(Data supplied Opens)

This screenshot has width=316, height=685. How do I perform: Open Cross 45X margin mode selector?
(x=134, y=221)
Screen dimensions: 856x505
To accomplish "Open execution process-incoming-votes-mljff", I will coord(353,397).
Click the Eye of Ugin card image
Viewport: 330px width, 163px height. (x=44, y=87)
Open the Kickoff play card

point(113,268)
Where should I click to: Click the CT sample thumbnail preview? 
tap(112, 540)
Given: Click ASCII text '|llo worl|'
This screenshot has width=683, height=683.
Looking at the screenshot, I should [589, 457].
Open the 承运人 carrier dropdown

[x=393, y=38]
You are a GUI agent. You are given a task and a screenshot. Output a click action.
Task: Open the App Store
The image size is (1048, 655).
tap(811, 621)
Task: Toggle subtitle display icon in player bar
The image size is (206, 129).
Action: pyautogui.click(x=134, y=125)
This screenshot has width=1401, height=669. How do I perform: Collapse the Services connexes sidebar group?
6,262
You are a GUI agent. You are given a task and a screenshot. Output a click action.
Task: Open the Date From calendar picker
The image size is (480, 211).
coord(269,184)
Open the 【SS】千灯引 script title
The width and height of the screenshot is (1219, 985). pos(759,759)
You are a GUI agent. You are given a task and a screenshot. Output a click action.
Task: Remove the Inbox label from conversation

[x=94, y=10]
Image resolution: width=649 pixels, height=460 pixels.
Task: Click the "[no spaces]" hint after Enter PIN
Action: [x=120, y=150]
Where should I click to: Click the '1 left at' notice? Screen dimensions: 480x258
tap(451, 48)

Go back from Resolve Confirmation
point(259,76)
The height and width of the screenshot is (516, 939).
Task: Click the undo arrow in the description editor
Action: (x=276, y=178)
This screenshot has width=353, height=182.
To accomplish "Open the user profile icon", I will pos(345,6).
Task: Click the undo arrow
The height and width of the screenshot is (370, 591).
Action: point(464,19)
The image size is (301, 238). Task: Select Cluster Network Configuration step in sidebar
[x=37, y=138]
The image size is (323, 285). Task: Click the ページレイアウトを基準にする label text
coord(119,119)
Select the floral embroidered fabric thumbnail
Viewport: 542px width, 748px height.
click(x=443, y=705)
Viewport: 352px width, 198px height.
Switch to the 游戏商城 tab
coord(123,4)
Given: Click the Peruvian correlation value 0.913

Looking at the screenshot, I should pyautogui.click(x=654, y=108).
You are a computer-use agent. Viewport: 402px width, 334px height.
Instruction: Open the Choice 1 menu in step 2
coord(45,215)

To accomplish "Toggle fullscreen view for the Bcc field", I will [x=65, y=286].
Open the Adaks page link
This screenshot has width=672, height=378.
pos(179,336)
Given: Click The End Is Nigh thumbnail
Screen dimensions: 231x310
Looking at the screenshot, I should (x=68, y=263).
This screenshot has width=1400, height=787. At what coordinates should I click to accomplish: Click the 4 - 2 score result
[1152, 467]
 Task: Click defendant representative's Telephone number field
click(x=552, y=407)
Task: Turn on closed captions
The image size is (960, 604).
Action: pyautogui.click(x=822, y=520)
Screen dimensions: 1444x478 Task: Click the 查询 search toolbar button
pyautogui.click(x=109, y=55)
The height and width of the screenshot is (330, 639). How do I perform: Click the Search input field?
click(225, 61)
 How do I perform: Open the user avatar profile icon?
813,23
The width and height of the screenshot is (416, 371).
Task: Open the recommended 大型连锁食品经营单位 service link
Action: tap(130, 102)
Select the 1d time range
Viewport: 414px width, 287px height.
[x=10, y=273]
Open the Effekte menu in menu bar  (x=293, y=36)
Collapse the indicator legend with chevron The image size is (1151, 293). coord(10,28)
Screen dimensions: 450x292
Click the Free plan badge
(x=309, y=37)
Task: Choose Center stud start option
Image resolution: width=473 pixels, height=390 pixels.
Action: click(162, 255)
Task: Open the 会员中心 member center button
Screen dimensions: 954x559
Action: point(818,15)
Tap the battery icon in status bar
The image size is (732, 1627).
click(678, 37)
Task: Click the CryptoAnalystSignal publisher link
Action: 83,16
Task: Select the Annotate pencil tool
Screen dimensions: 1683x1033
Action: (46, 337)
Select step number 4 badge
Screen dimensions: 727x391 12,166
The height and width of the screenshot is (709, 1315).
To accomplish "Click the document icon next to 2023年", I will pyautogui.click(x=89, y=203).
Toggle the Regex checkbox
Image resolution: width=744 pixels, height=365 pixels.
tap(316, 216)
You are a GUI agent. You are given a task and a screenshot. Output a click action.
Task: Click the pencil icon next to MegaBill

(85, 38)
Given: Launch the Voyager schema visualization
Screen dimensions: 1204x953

(Data supplied Closes)

§ **What to work on**:
The answer must reproduce every record exactly.

§ **Reply to the task**:
This screenshot has width=316, height=685. How do I perform: Open Cross 45X margin mode selector?
(x=134, y=221)
Screen dimensions: 856x505
To accomplish "Open execution process-incoming-votes-mljff", I will coord(353,397).
Click the Eye of Ugin card image
Viewport: 330px width, 163px height. (x=44, y=87)
Open the Kickoff play card

point(113,268)
Where should I click to: Click the CT sample thumbnail preview? 
tap(112, 540)
Given: Click ASCII text '|llo worl|'
This screenshot has width=683, height=683.
Looking at the screenshot, I should [589, 457].
Open the 承运人 carrier dropdown

[x=393, y=38]
You are a GUI agent. You are given a task and a screenshot. Output a click action.
Task: Open the App Store
The image size is (1048, 655).
tap(811, 621)
Task: Toggle subtitle display icon in player bar
The image size is (206, 129).
Action: pyautogui.click(x=134, y=125)
This screenshot has width=1401, height=669. How do I perform: Collapse the Services connexes sidebar group?
6,262
You are a GUI agent. You are given a task and a screenshot. Output a click action.
Task: Open the Date From calendar picker
The image size is (480, 211).
coord(269,184)
Open the 【SS】千灯引 script title
The width and height of the screenshot is (1219, 985). pos(759,759)
You are a GUI agent. You are given a task and a screenshot. Output a click action.
Task: Remove the Inbox label from conversation

[x=94, y=10]
Image resolution: width=649 pixels, height=460 pixels.
Task: Click the "[no spaces]" hint after Enter PIN
Action: [x=120, y=150]
Where should I click to: Click the '1 left at' notice? Screen dimensions: 480x258
tap(451, 48)

Go back from Resolve Confirmation
point(259,76)
The height and width of the screenshot is (516, 939).
Task: Click the undo arrow in the description editor
Action: (x=276, y=178)
This screenshot has width=353, height=182.
To accomplish "Open the user profile icon", I will pos(345,6).
Task: Click the undo arrow
The height and width of the screenshot is (370, 591).
Action: point(464,19)
The image size is (301, 238). Task: Select Cluster Network Configuration step in sidebar
[x=37, y=138]
The image size is (323, 285). Task: Click the ページレイアウトを基準にする label text
coord(119,119)
Select the floral embroidered fabric thumbnail
Viewport: 542px width, 748px height.
click(x=443, y=705)
Viewport: 352px width, 198px height.
Switch to the 游戏商城 tab
coord(123,4)
Given: Click the Peruvian correlation value 0.913

Looking at the screenshot, I should pyautogui.click(x=654, y=108).
You are a computer-use agent. Viewport: 402px width, 334px height.
Instruction: Open the Choice 1 menu in step 2
coord(45,215)

To accomplish "Toggle fullscreen view for the Bcc field", I will [x=65, y=286].
Open the Adaks page link
This screenshot has width=672, height=378.
pos(179,336)
Given: Click The End Is Nigh thumbnail
Screen dimensions: 231x310
Looking at the screenshot, I should (x=68, y=263).
This screenshot has width=1400, height=787. At what coordinates should I click to accomplish: Click the 4 - 2 score result
[1152, 467]
 Task: Click defendant representative's Telephone number field
click(x=552, y=407)
Task: Turn on closed captions
The image size is (960, 604).
Action: pyautogui.click(x=822, y=520)
Screen dimensions: 1444x478 Task: Click the 查询 search toolbar button
pyautogui.click(x=109, y=55)
The height and width of the screenshot is (330, 639). How do I perform: Click the Search input field?
click(225, 61)
 How do I perform: Open the user avatar profile icon?
813,23
The width and height of the screenshot is (416, 371).
Task: Open the recommended 大型连锁食品经营单位 service link
Action: tap(130, 102)
Select the 1d time range
Viewport: 414px width, 287px height.
[x=10, y=273]
Open the Effekte menu in menu bar  (x=293, y=36)
Collapse the indicator legend with chevron The image size is (1151, 293). coord(10,28)
Screen dimensions: 450x292
Click the Free plan badge
(x=309, y=37)
Task: Choose Center stud start option
Image resolution: width=473 pixels, height=390 pixels.
Action: click(162, 255)
Task: Open the 会员中心 member center button
Screen dimensions: 954x559
Action: point(818,15)
Tap the battery icon in status bar
The image size is (732, 1627).
click(678, 37)
Task: Click the CryptoAnalystSignal publisher link
Action: 83,16
Task: Select the Annotate pencil tool
Screen dimensions: 1683x1033
Action: (46, 337)
Select step number 4 badge
Screen dimensions: 727x391 12,166
The height and width of the screenshot is (709, 1315).
To accomplish "Click the document icon next to 2023年", I will pyautogui.click(x=89, y=203).
Toggle the Regex checkbox
Image resolution: width=744 pixels, height=365 pixels.
tap(316, 216)
You are a GUI agent. You are given a task and a screenshot. Output a click action.
Task: Click the pencil icon next to MegaBill

(85, 38)
Given: Launch the Voyager schema visualization
Screen dimensions: 1204x953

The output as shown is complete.